NBR is not in the next update.


----------



## mfrodsha (Sep 15, 2004)

And, will it FINALLY have OTA guide data?


----------



## Mark Lamutt (Mar 24, 2002)

I've answered that one several times. I don't believe that it will be in the next version. But, I do have an idea when it will come. And, no, I'm not going to tell you when that is, because something has to happen first. When that happens (potentially next week), I'll say when I think we'll have the guide data.


----------



## mfrodsha (Sep 15, 2004)

Mark Lamutt said:


> I've answered that one several times. I don't believe that it will be in the next version. But, I do have an idea when it will come. And, no, I'm not going to tell you when that is, because something has to happen first.

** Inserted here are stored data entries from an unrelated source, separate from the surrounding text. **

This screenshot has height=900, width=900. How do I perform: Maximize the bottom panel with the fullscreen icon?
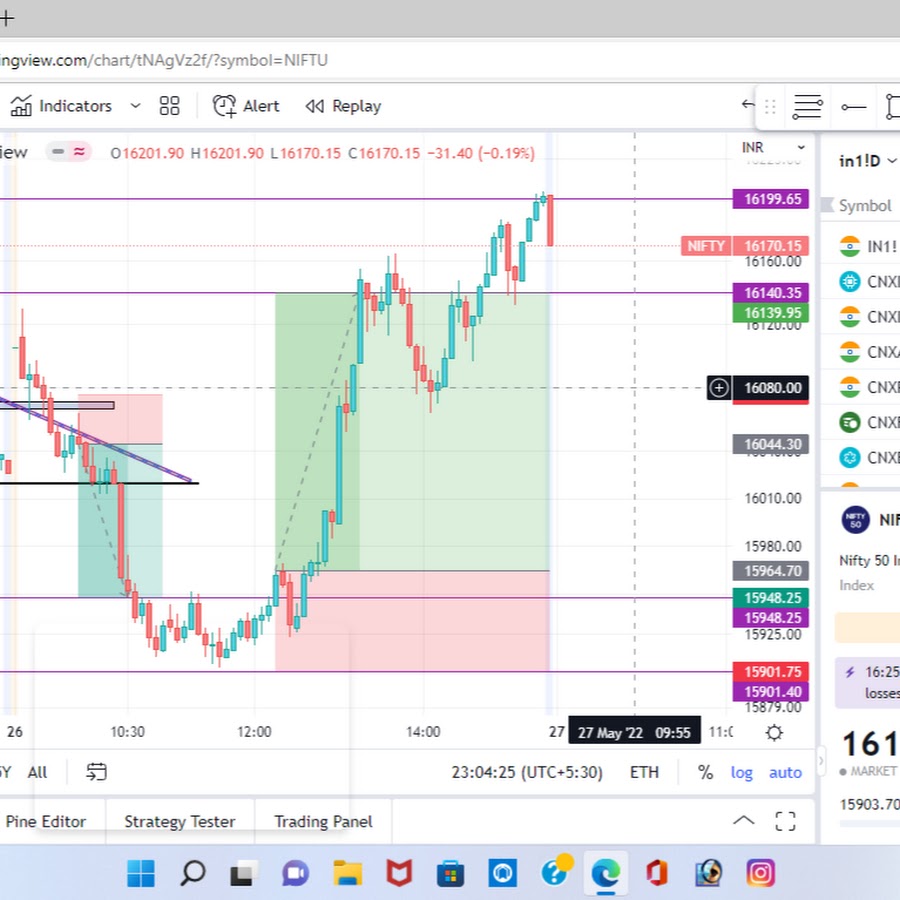coord(786,821)
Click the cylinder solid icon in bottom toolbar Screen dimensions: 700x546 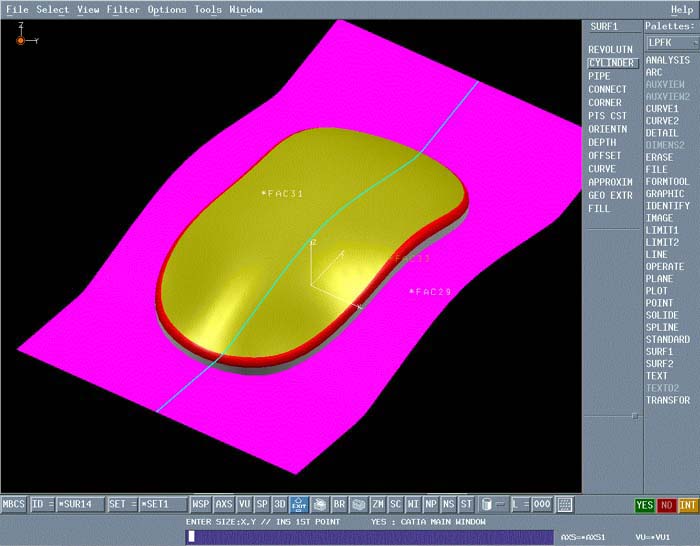pos(486,505)
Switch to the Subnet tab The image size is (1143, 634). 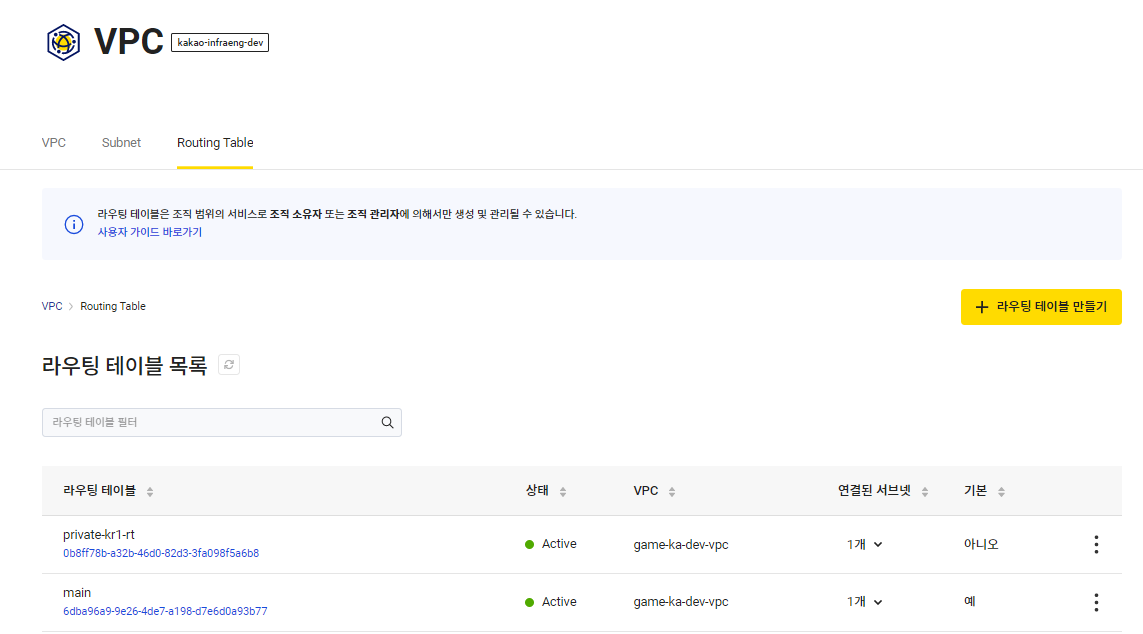click(x=121, y=142)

When that happens (potentially next week), I'll say when I think we'll have the guide data.


I apologize if you have answered this before, but this has sort of been the holy grail of updates, and to hear that OTA guide data will not be included is quite discouraging to say the least. That it will be pushed back yet again, is still further discouraging. I find it odd that Samsung HDTV tuners can read OTA guide data just fine, but Dish is absolutely incapable of displaying anything that way (saying they can't read it, IIRC), and, as far as I have read, blames it on the local broadcasters. This I don't get.

But, I appreciate your hints at further updates. As a side note, why is there so much secrecy about when this should happen, and what event, exactly, is supposed to happen before we hear about this update?

Thanks.


----------



## srrobinson2 (Sep 16, 2003)

mfrodsha said:


> And, will it FINALLY have OTA guide data?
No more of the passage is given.